108 arrows seems to be just about right for a good day's event.

We're starting these at 10:00 a.m. and routinely finishing up by 3:00 p.m.

This gives folks time to drive to the event and drive home on the same day.


----------



## vabowdog (Dec 13, 2007)

Demmer said:


> Apparently some better than others. Lol





Yes some better than others!!!



Dewayne


----------



## itbeso (Jul 6, 2005)

Just for a lark and because I only had a 122cm target available, I shot 6 ends at 60 meters tonight. 321. I am going to get the 80 and 60 to shoot a full round


----------



## limbwalker (Sep 26, 2003)

321 is a strong score Ben. If we get the format we hope to get for Outdoor nationals next July, that would be a heck of an average.

If you can shoot 320/300/330 then that's a 950, which I would think would be nearly impossible to beat with a barebow rig.

Very curious to see your 30M score on the 60cm face. I'm not sure I can do much better than the 317 I shot Saturday.


----------



## itbeso (Jul 6, 2005)

limbwalker said:


> 321 is a strong score Ben. If we get the format we hope to get for Outdoor nationals next July, that would be a heck of an average.
> 
> If you can shoot 320/300/330 then that's a 950, which I would think would be nearly impossible to beat with a barebow rig.
> 
> Very curious to see your 30M score on the 60cm face. I'm not sure I can do much better than the 317 I shot Saturday.

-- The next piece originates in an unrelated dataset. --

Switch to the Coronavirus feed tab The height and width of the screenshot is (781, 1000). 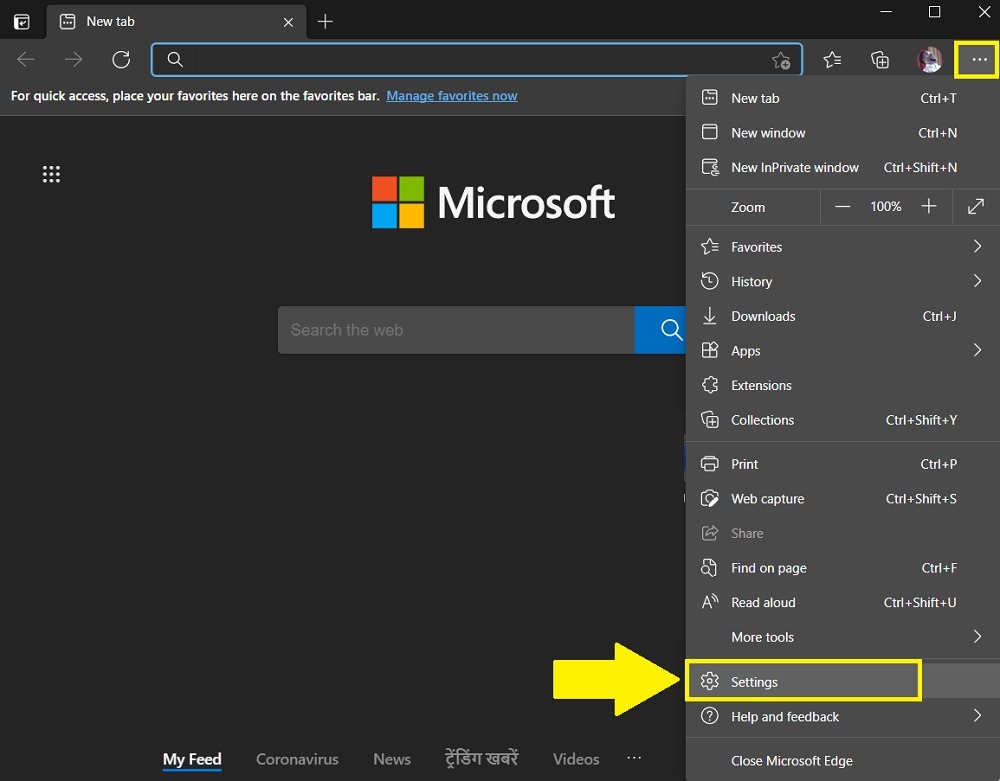297,759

John, It has been a while since I shot a full fita. Is the regular 50 and 30 meter face 80cm or 60cm?


----------



## limbwalker (Sep 26, 2003)

The old fita used an 80cm face at both 50 meters and 30 meters. This 1080 round is a half fita (middle two distances and target sizes) plus 36 arrows on the 60cm face at the closest distance. For us, that means 36 arrows at 30 meters on the 60cm face. I felt that the 80 cm face at 30 meters just didn't offer enough of a challenge to a good shooter, plus I wanted the option to use 3-spot faces at the closest distance so we could continue to shoot 6-arrow ends all the way through. That cuts at least an hour off the length of the tournament, which people really seem to appreciate. 

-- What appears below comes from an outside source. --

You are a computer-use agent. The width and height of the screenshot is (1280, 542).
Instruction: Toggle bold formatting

I can remember all the groaning when we shot a fita and switched to 3-arrow ends at 30 meters. Everyone was already tired and then we slowed the event down even more. That kinda stunk. So to keep shooting 6-arrow ends, we put up multiple spot faces for the compound shooters and they just put 2 arrows in each spot. They're happy because they don't have to worry about crushing arrows, and everyone else is happy because we shoot 6-arrow ends all the way to the end.

John


----------



## itbeso (Jul 6, 2005)

limbwalker said:


> The old fita used an 80cm face at both 50 meters and 30 meters. This 1080 round is a half fita (middle two distances and target sizes) plus 36 arrows on the 60cm face at the closest distance. For us, that means 36 arrows at 30 meters on the 60cm face.  I felt that the 80 cm face at 30 meters just didn't offer enough of a challenge to a good shooter, plus I wanted the option to use 3-spot faces at the closest distance so we could continue to shoot 6-arrow ends all the way through. That cuts at least an hour off the length of the tournament, which people really seem to appreciate.
> 
> I can remember all the groaning when we shot a fita and switched to 3-arrow ends at 30 meters. Everyone was already tired and then we slowed the event down even more. That kinda stunk. So to keep shooting 6-arrow ends, we put up multiple spot faces for the compound shooters and they just put 2 arrows in each spot. They're happy because they don't have to worry about crushing arrows, and everyone else is happy because we shoot 6-arrow ends all the way to the end.
> 
> John


Thanks, 60cm @30 meters should be tough.


----------



## wanemann (Oct 7, 2010)

Bigjono said:


> That's exactly what I'm doing this week


jon, pretty sure archers nook in London ON has them on hand together with all other sizes, and the good plastic ones also.

wayne


----------



## limbwalker (Sep 26, 2003)

Yea, it's a real challenge, especially in the wind. That 6cm 10-ring is pretty tiny at 30 meters. 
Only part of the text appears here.